Complete guide to JSON string escaping as defined by RFC 8259. Covers the required escape sequences, Unicode encoding, control character handling, and common pitfalls when constructing JSON strings manually.

Data Formats

Detailed Explanation

JSON String Escaping

JSON (RFC 8259) has strict and limited escaping rules. Unlike most programming languages, JSON only allows a specific set of escape sequences — anything else is a parse error. Understanding these rules prevents silent data corruption and parsing failures.

Required Escape Sequences

JSON mandates escaping these characters inside strings:

\\"     → double quote (U+0022)
\\\\     → backslash (U+005C)
\\/     → forward slash (U+002F) — optional but allowed
\\b     → backspace (U+0008)
\\f     → form feed (U+000C)
\\n     → newline / line feed (U+000A)
\\r     → carriage return (U+000D)
\\t     → tab (U+0009)
\\uXXXX → any Unicode character (exactly 4 hex digits)
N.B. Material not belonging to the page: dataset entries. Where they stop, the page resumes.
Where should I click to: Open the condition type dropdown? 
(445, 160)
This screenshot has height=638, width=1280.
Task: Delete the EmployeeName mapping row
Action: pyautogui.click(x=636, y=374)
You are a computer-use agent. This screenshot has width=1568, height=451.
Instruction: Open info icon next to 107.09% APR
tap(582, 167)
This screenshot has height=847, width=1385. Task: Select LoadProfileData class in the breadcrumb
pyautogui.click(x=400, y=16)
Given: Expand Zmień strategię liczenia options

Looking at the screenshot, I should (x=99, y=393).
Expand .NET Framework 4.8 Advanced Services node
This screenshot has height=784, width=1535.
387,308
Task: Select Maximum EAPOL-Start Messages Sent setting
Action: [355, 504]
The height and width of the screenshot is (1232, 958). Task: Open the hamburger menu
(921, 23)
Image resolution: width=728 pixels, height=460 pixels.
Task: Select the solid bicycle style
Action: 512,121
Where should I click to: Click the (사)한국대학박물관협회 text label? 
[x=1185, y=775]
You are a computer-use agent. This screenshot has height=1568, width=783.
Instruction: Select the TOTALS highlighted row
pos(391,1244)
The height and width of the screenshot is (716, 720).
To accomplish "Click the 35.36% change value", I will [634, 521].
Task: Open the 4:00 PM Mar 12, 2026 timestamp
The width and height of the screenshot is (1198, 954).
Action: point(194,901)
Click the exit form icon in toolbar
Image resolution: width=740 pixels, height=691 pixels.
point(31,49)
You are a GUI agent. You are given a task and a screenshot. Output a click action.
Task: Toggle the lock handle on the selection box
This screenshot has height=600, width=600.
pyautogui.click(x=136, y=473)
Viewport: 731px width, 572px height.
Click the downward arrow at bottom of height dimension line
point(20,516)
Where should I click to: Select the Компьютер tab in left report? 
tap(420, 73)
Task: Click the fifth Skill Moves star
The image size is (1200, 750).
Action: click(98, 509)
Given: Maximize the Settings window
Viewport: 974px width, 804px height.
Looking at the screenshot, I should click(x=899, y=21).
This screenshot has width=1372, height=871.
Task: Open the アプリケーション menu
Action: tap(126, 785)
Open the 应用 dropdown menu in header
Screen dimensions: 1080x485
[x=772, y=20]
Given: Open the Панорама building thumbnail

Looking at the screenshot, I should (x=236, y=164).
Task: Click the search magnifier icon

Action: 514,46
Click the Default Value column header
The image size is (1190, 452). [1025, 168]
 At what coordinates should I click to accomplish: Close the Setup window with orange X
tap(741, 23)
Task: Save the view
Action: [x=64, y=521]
What JSON Does NOT Support

  • Single quotes: JSON strings must use double quotes. 'hello' is invalid JSON.
  • Hex escapes: \\xHH is not valid in JSON. Use \\u00HH instead.
  • Octal escapes: \\0, \\377 are not valid.
  • Named escapes: \\a (alert), \\v (vertical tab) are not valid.
  • Raw control characters: Characters U+0000 through U+001F must be escaped as \\uXXXX.

Unicode Surrogate Pairs

Characters outside the Basic Multilingual Plane (above U+FFFF) must be encoded as a surrogate pair:

"\\uD83D\\uDE00"

This represents the grinning face emoji (U+1F600). The high surrogate (\\uD83D) and low surrogate (\\uDE00) together identify the code point.

Forward Slash Escaping

Escaping / as \\/ is valid but not required. It exists as a convenience for embedding JSON in HTML <script> tags, where </script> would prematurely close the tag:

{"html": "<\\/script>"}

Manual Construction Pitfalls

Building JSON strings by hand or with string concatenation is error-prone. Always use a proper JSON serializer (JSON.stringify(), json.dumps(), Jackson, etc.):

// Wrong — breaks on newlines, quotes, backslashes
const json = '{"msg": "' + userInput + '"}';

// Correct — handles all escaping automatically
const json = JSON.stringify({ msg: userInput });

Pretty-Printing and Minification

Whitespace between JSON tokens (outside strings) is insignificant. Minification removes it; pretty-printing adds it. Neither affects the escape sequences inside string values.

Use Case

JSON escaping knowledge is essential for API development, configuration file management, data serialization, log file parsing, constructing JSON payloads in shell scripts, debugging API responses with unexpected characters, building JSON templates, and handling international text in JSON-based storage systems.